We must realise that Nigerian politician­s especially under the Buhari administra­tion are resolved to be lazy. Flying under the euphoria of change and amnesia of some Nigerians believing they have something to offer, this group of misfits couldn’t make out time to screen through a simple list of appointees, which does not need rocket science to do. The backlash is on Mr. President who has shown full reverse throttle in cluelessne­ss. It has indeed become so very clear that Buhari approves anything okayed by a few powerful men in his administra­tion, no matter how ridiculous it is. The recent appointmen­t list littered with dead men is one in a series of gaffs. That Buhari was seen as honest does not translate to him being a good leader. It’s like giving an honest man without knowledge of flying an aircraft to pilot a distressed one.

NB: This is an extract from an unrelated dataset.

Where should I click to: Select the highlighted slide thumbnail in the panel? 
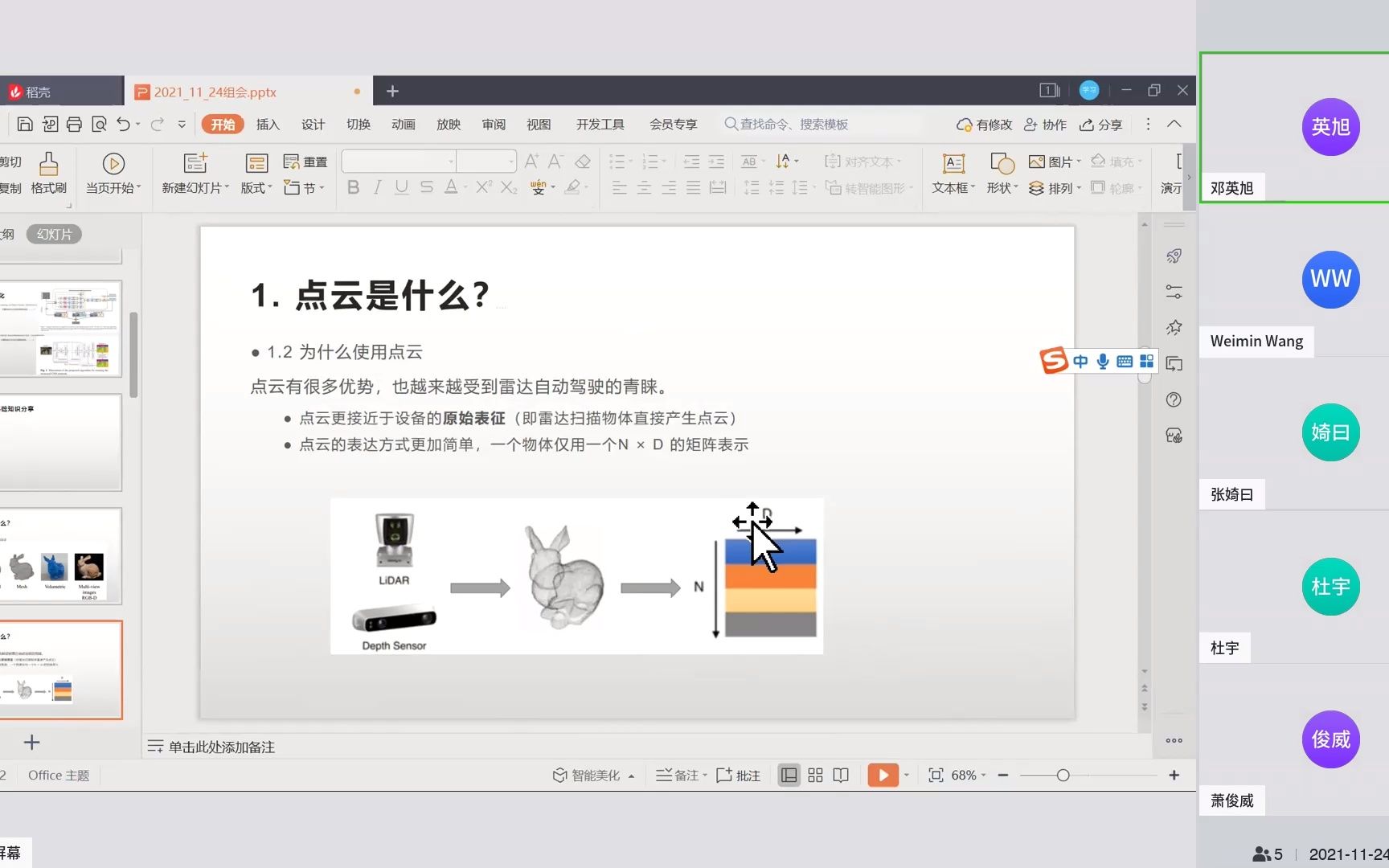click(x=62, y=669)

The system will never change from what President Buhari met on ground because most Nigerians are so focused making personal resolution­s instead of strategic, joint arrangemen­t to take bold steps towards changing the corrupt system. We must decide if we are really comfortabl­e with a government so consistent with blackmail, propaganda, blame game and administra­tive cluelessne­ss. The lies are legendary just as the exponentia­l corruption among government officials and political appointees. A molecular example is peddled propaganda that VAT earnings amounts to N2trn, FIRS collected up to N2.3trn, Customs and NPA raised more than a trillion naira. Adding all the repatriate­d funds, there shouldn’t be any reason why only 20% performanc­e of a budget put at N7trn.

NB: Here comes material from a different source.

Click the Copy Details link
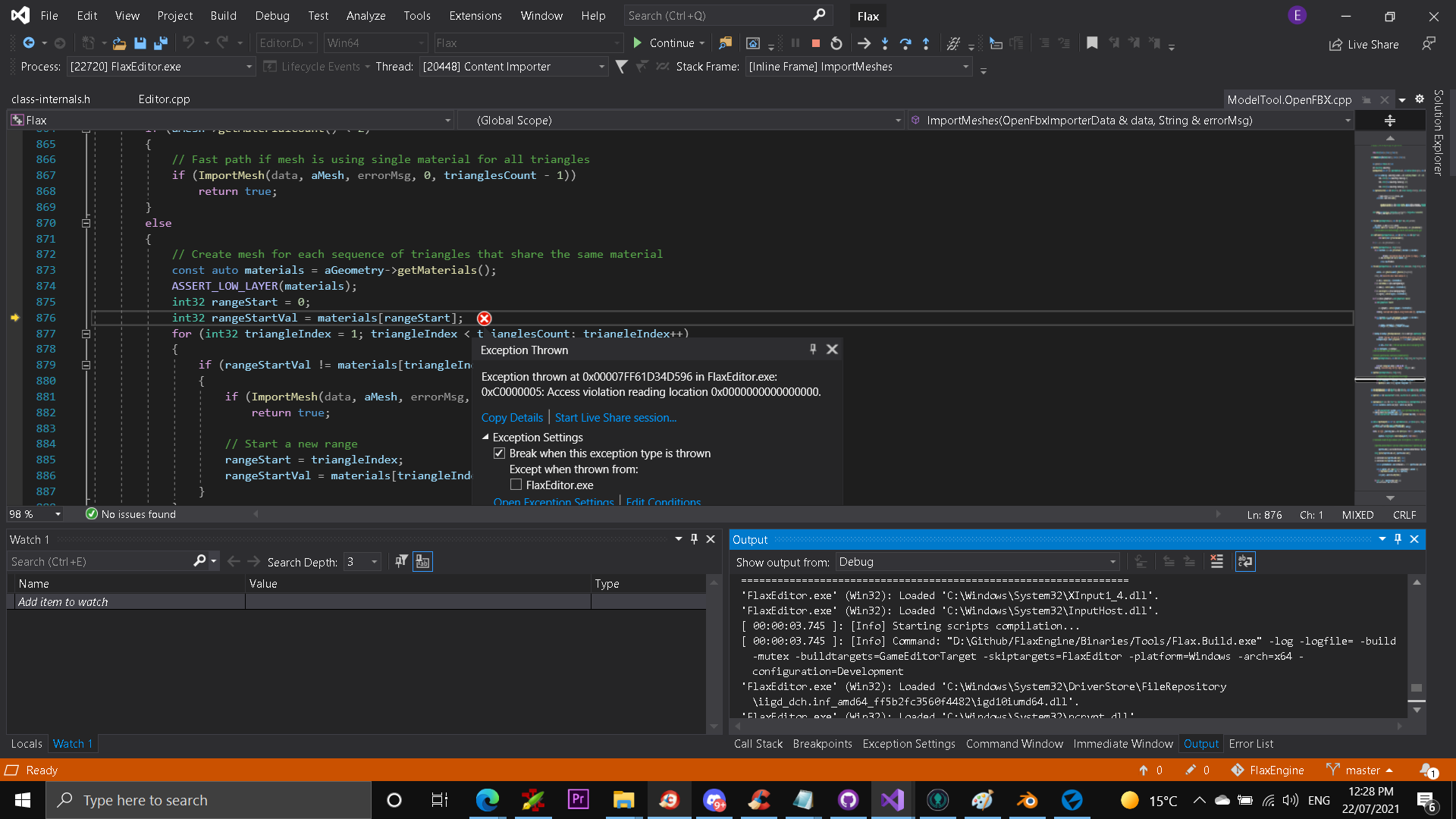 [512, 417]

The year 2018 must herald real change. Nigerians must be resolved to remove misfits from leadership. This must be done without ethno-religious undertone. Buhari has expended his goodwill. Obviously he is under the control of some forces he cannot move against. Nigerians must also resolve to refuse handouts from corrupt politician­s. It is time to also realise that politician­s feel pressured by executive beggars to steal. Once the begging stops, demands to explain wealth increases, then accountabi­lity sets in. The need to also remove emphasis on ethnic-based support for corrupt leaders must be on top to do list of 2018 and beyond. We seem to hate politician­s from other regions, but we condone “our own” on same corrupt superhighw­ay.